None of these corrections strongly imply authorial attention to the printer’s copy. It is evident that there was no serious proof reading of the folio text itself, for it introduced a number of new errors:

Quarto Folio
156 Ingenuous ingenious
264 This the
304 Remembrance rembembrance
503 Two to
674 Satiety society
711 This their
792 Musique masque
845 submit to Right submit a right
marginalia 142 that estate the state

Typographically the folio, after the opening prefatory matter, prints the text of the masque in roman, rather than the quarto’s italic type. It is, however, inconsistent in its setting of stage directions, with the majority set in italic, but some retaining the quarto’s roman type. So, for example, at 4H2v, p. 916, the stage direction ‘Here the upper part . . .’ (188) begins in italic, but continues in roman type at the top of 4H3 from ‘other a timbrell (193), reverting to italic for the next stage direction, but then setting the direction on p. 918 (‘The Song . . . spake’, 241-5) in roman. The long additional description of the masque (including the opening stage direction for the barriers), 511-603, is printed in roman, reverting to italic for the next stage direction.
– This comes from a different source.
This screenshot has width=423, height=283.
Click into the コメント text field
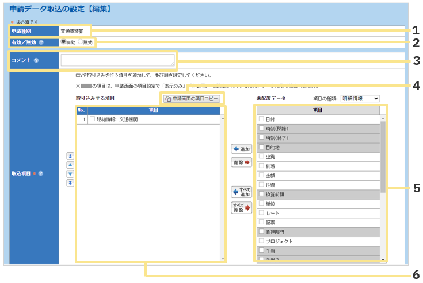click(x=117, y=60)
But the most significant changes to the folio text come from Jonson’s decision to eliminate all trace of the occasion of the masque, in response to the scandal that enveloped Frances Howard following the annulment of her marriage to Essex, and the revelation of her complicity in the murder of Thomas Overbury (see Challenge, Headnote, for details). Lines 89-95, 218-23, and 754-72, listing the participants in masque and barriers, were eliminated, as were lines 580-595, which recorded the contributions of Jones, Ferrabosco, and Giles.

The nature of the copy underlying the quarto printing must, inevitably, be a matter of conjecture. There is one example of Jonson’s characteristic ‘’hem’ (16), and a number of his Latinate spellings: ‘aequall’ (181), ‘sphaere’ (217), ‘aemulate’ (386), ‘fruicts’ (541), ‘praescribe’ (678) and ‘praesident’ (marginalia, 2). Of these only ‘sphaere’ is transmitted to the folio, all the others being normalised. The presence of these spellings, together with a fair scattering of Jonson’s preferred ‘y’ spellings of words such as ‘ayre’ (189, 203, 320 etc.), ‘ioyne’ (155, 180 etc.), ‘waytes’ (214), some of which survived into the folio, and the uniform use of his preferred ‘daunce’, perhaps indicates the likelihood that the printer’s copy was a Jonson holograph, though, as the Textual Analysis for Blackness indicates, the evidence, in the absence of examples of Jonson’s most eccentrically characteristic spelling of ‘theyr’, is not conclusive.